As confusing as multi-layered escaping can be, I still vastly prefer the situation in Linux and other Unix-likes to that of Windows where each process is given nothing more than a mildly-processed command line from the shell (e.g. no globbing) as a string, and parses it however it wants to. Escaping in batch files is slightly different from interactive commands, each utility may have its own escaping conventions on top of those the shell has, etc. Linux and the like have a far more predictable and consistent experience, since argument splitting and globbing is always done once by the shell, and each process gets the already-split and expanded argument list.

disown wrote at 2020-11-05 23:50:27:

If you are interested in where the name "grep" came from:

g/re/p

g: global

re: regular expression

p: print.

https://tldp.org/LDP/abs/html/textproc.html

ineedasername wrote at 2020-11-05 23:32:37:

Well, not so confusing, but accidentally printing negative matches. Once it locked up my shell instance, and I had to ssh in again to kill it.

rattray wrote at 2020-11-06 00:17:18:

How many of these gotchas exist with ripgrep?

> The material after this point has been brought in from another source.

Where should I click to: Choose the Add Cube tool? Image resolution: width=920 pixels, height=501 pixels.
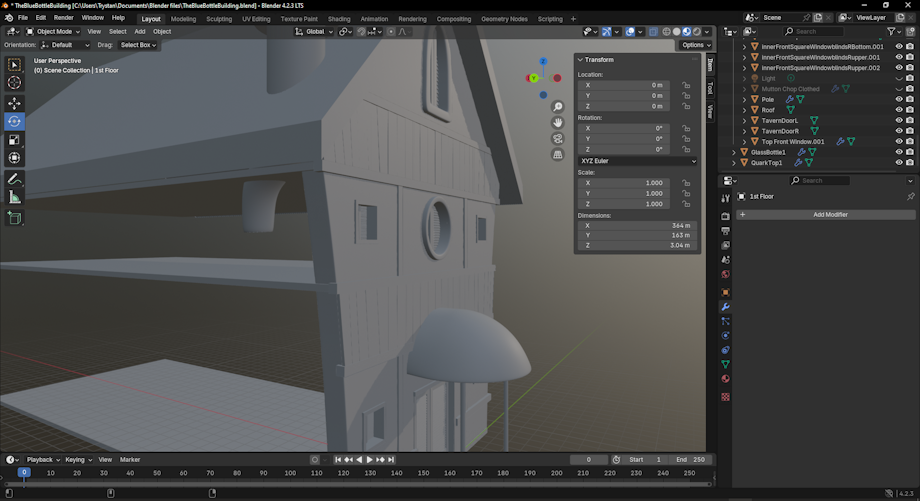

NathanOsullivan wrote at 2020-11-06 03:14:44:

Most of them are shell gotchas, and so would apply to rg

jftuga wrote at 2020-11-06 04:08:06:

On Windows, if you want to match a line ending with $, then you have to use the --crlf option.

When enabled, ripgrep will treat CRLF (\r\n) as a line terminator instead of just \n.

I really wish this was enabled by default on Windows builds.

burntsushi wrote at 2020-11-06 04:34:39:

ripgrep at least won't suffer from the UTF-16 problem. It will automatically handle those files correctly by transcoding to UTF-8.

maest wrote at 2020-11-05 23:18:29:

What's a reasonable grep alias I should add to my .bashrc?

ben509 wrote at 2020-11-06 03:37:47:

The only flag I'd say I want 99% of the time is -E (same as calling egrep) because extended regular expressions are what you almost always want.

A sibling comment suggested -i, other useful flags are -w (find whole words) and -C (change the amount of context around matches), but I don't think I always use those.

A handy function for searching a tree:

  greptree() {
       find "$1" -name "$2" -type f -exec egrep "$3" '{}' +
   }

   greptree . '*.java' 'foo[123]'

That would search all java files in the current tree. One thing people often don't know is that -exec ... {} + in modern 'find' works like piping to xargs.

All that said... when I'm searching a tree, I can usually use 'git grep'.

wahern wrote at 2020-11-06 04:43:26:

-exec {} + is better than piping to xargs as it handles filenames with whitespace properly. Otherwise you have to use -print0 and xargs -0 extensions.

Scarbutt wrote at 2020-11-06 04:02:05:

Grep can search recursively:

    grep -Er 'foo[123]' --include='*.java' .

blibble wrote at 2020-11-06 04:57:15:

grep -P to use pcre (i.e. what everyone knows)

xorcist wrote at 2020-11-06 10:19:43:

grep -r --exclude-dir=.git --exclude-dir=.svn --color=auto

opan wrote at 2020-11-06 01:10:33:

I have `gi` aliased to `grep -i`.

m000 wrote at 2020-11-05 21:44:11:

Better title: grep newbie mistakes

chrisshroba wrote at 2020-11-05 22:41:54:

For some of the mistakes (like .* vs '.*') maybe, but I doubt even experienced grep users are aware of all these things (e.g. how \t is interpreted in BRE vs. extended vs. PCRE modes).

gpvos wrote at 2020-11-06 14:37:52:

On a linked page, he recommends to use -P in all cases without mentioning that the BSD greps don't support it. I think "newbie" is a proper description.

m000 wrote at 2020-11-06 14:38:13:

If you need to be told that grep supports different flavours of regular expressions, you are a grep newbie. And although even experienced users may be bit by errors related to the flavour of regular expressions in use, they surely don't need TFA to know the source of the errors.